Numéro 5 – Décembre 2004

Submergés par le flot des importations de livres et de DVD, ainsi que par l’hégémonie de la grande distribution, les auteurs, éditeurs et petits détaillants romands risquent la noyade. Pour émerger, l’introduction du prix unique est un pas, la sauvegarde de la vitalité littéraire et audiovisuelle doit en être un autre. A cet effet, il est urgent de créer un fonds de solidarité, la « Digue du livre et du DVD ». Quelques idées sur son fonctionnement.

Dans la masse de la production française et des traductions des œuvres mondiales, l’édition romande se retrouve de plus en plus diluée, et même complètement noyée : 80 % des livres vendus en Suisse romande sont importés. Dans le domaine du DVD, les ventes des importations frisent carrément le 100 %.

Avec la fermeture progressive des petites librairies, les dernières niches sont aussi en train de disparaître. Compte tenu des difficultés auxquelles se heurtent les éditeurs, la création littéraire romande ne résistera pas longtemps à l’érosion. Quant au DVD, secteur audiovisuel devenu le plus rentable mondialement, il ne rapporte que des miettes aux producteurs suisses. Cette mainmise sur leur propre marché est extrêmement inquiétante à court et à moyen terme.

Une digue contre l’immersion

Pour préserver la diversité des canaux de diffusion, des réseaux spécialisés et des éditeurs et producteurs romands (et derrière eux les auteurs et réalisateurs romands), il faut donc construire une digue, « La digue du livre et du DVD ». La revendication du prix unique du livre, élargie au DVD, a sans doute sa place dans un dispositif de sauvetage, mais les professionnels de la diffusion l’affirment : d’autres mesures sont nécessaires.

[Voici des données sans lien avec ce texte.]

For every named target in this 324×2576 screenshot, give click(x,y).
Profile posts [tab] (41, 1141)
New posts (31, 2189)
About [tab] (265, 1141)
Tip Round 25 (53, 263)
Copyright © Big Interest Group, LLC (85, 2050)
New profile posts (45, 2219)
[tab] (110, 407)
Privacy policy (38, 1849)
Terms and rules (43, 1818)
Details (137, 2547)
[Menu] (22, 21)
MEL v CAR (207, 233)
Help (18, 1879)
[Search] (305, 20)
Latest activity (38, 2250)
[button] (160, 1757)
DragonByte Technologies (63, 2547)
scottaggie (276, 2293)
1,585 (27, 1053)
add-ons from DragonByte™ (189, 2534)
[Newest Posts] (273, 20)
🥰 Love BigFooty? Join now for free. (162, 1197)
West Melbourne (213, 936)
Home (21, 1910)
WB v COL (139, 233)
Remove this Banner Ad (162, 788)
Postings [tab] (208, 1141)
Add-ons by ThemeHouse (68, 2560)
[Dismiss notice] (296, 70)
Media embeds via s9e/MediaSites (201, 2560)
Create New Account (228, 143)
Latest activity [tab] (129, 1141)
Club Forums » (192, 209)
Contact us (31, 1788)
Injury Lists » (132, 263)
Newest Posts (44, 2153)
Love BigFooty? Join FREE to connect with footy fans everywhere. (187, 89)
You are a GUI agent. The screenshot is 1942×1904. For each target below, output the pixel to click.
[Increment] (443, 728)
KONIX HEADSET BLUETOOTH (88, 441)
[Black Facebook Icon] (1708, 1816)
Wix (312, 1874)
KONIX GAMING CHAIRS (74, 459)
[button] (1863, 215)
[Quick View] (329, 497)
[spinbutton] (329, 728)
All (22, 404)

Quant au DVD, secteur audiovisuel devenu le plus rentable mondialement, il ne rapporte que des miettes aux producteurs suisses

Car si le prix unique va probablement contribuer à enrayer la disparition des petites librairies et des petits diffuseurs, il n’est d’aucun secours pour pallier le grave handicap des éditeurs et producteurs romands. Par rapport à leurs concurrents français et mondiaux, la rentabilité des livres et DVD qu’ils fabriquent pour un marché minuscule ne soutient pas la comparaison. C’est pourquoi nous ne saurions nous contenter d’appuyer uniquement l’introduction de dispositions légales sur le prix unique du livre.

Contribution solidaire et volontaire

La profession doit s’organiser pour définir une série de mesures destinées à assurer la diversité de l’offre et l’amélioration des bases économiques de la création littéraire et éditoriale en Suisse romande. Les moyens pour une telle politique volontariste n’existent pas, il faut les créer. Nous proposons donc la perception d’une taxe instaurée volontairement par tous les diffuseurs et libraires sur tous les livres et DVD vendus en Suisse romande. Cette taxe pourrait être collectée par une association, la « Digue du livre et du DVD », et reversée à tous les livres et DVD d’éditeurs et de producteurs d’audiovisuel romands en fonction de critères économiques et artistiques (nombre d’exemplaires vendus, mais aussi aide à l’édition, à la production, à la diffusion, à la création).

Toute la chaîne littéraire et audiovisuelle romande, de la création à la vente, pourrait dès lors être soutenue. Ainsi, les acheteurs romands de succès d’édition internationaux pourront – au lieu de contribuer involontairement à noyer les créateurs locaux – apporter une aide à la création et à l’édition culturelle romandes de livres et de DVD. Notamment en prélevant 1 ou 2 francs par exemplaire, ou alors un petit pourcentage de 1 à 4% sur le prix de vente.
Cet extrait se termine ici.